Thanks to continuing efforts from the back-end user base, we’re accumulating a highly useful database of stable, low chi-square fits to the synthetic radial velocity data sets that comprise the Systemic Jr. catalog. Stefano has run a preliminary analysis and interpretation of the data. There are interesting implications for the overall eccentricity distribution of extrasolar planets, and there also appears to be a robust criterion for determining with confidence when you’ve extracted a real, previously unannounced planet from a given data set. We’re putting together a full report, which will appear quite soon. In the meantime, please keep submitting fits for systems that haven’t yet been adequately characterized.

The detection of another Neptune-mass planet orbiting a nearby red-dwarf was announced today. Yet more evidence for the core-accretion theory of planet formation! The discovery paper stops short of tabulating the radial velocities, but as I write this, Eugenio is busy dextering them onto the systemic back-end and onto the downloadable systemic console.

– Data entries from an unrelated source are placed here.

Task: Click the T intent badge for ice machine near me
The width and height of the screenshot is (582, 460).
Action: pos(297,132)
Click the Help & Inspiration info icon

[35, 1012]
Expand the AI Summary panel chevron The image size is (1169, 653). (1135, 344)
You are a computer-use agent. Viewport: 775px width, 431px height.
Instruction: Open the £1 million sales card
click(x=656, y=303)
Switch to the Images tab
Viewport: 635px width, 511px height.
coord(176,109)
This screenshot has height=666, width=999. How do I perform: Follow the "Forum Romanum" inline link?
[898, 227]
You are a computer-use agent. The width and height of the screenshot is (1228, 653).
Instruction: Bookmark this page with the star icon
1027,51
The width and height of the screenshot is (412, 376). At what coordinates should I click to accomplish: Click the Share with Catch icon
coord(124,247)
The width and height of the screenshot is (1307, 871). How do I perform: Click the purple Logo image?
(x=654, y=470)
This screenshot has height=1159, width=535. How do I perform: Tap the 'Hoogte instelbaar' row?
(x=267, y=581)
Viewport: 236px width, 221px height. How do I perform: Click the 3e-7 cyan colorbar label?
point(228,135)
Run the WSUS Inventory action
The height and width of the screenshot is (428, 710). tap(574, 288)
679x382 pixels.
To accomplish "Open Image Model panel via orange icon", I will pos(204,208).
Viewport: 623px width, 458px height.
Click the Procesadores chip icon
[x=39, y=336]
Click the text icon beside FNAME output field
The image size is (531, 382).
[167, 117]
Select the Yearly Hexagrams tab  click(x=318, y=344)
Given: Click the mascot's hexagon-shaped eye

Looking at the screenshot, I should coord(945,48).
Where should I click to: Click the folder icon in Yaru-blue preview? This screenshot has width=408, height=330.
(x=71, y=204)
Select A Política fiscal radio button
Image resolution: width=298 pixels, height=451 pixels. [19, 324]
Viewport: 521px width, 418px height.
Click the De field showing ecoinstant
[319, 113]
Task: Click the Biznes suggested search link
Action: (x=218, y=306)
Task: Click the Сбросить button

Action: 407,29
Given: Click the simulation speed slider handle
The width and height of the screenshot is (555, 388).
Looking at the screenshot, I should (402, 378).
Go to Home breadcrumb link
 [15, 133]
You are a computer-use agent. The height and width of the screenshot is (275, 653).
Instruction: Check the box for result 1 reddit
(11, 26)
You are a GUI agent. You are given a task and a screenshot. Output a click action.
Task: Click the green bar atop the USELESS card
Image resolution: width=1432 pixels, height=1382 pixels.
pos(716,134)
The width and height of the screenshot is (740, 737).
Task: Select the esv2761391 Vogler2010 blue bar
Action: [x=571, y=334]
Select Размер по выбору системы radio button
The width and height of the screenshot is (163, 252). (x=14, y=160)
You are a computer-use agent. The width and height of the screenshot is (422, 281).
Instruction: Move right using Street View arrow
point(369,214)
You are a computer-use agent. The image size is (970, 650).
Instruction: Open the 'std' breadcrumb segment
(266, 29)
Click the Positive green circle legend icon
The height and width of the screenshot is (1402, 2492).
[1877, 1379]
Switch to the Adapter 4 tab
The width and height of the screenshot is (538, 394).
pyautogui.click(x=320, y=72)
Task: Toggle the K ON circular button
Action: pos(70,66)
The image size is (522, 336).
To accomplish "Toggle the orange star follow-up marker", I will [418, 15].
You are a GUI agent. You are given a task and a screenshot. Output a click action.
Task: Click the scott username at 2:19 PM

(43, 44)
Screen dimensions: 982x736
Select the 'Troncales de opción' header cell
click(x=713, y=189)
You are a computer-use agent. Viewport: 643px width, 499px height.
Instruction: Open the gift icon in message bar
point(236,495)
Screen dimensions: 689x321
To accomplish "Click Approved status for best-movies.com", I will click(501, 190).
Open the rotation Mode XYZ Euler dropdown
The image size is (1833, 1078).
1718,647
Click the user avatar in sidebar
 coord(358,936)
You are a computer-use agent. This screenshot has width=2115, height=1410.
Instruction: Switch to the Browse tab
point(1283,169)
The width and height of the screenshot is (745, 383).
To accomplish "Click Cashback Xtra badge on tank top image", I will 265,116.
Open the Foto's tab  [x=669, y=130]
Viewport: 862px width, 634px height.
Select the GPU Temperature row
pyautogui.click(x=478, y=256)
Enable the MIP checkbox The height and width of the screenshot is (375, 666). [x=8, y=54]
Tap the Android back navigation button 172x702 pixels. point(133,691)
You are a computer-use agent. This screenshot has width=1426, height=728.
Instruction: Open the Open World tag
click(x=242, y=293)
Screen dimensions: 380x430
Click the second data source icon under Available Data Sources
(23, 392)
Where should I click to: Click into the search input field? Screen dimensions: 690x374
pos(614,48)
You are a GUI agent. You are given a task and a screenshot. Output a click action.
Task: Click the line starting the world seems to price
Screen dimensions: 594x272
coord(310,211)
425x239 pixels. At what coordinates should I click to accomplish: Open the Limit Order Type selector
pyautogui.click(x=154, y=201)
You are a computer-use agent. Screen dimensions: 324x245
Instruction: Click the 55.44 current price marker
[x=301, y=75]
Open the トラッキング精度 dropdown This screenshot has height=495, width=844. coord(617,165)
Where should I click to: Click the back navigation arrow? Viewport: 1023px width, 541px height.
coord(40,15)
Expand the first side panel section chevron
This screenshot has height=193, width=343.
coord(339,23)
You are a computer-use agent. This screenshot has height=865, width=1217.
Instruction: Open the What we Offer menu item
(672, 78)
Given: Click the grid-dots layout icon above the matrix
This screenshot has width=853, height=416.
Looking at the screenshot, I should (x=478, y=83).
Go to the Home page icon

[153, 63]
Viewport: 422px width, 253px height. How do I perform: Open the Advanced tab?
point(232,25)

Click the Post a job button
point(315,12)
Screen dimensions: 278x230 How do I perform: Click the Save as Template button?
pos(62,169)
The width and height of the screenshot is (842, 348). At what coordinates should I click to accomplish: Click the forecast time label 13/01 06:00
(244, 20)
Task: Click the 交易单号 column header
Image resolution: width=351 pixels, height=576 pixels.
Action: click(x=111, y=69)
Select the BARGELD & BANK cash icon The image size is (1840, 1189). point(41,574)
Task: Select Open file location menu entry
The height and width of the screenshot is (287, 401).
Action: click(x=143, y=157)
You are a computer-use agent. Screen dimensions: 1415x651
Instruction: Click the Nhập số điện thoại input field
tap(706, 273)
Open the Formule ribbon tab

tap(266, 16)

The theoretical case for the existence of Alpha Centauri B b is getting stronger by the day.

This year’s first ’606 day is coming up next week, with a transit opportunity following on April 17th. I didn’t do enough to get the word out last December, but I’m hoping for good photometric coverage of the star during the upcoming window. A central transit for HD 80606b would last roughly 18 hours, so participation from observers worldwide will be required to definitively rule out transits.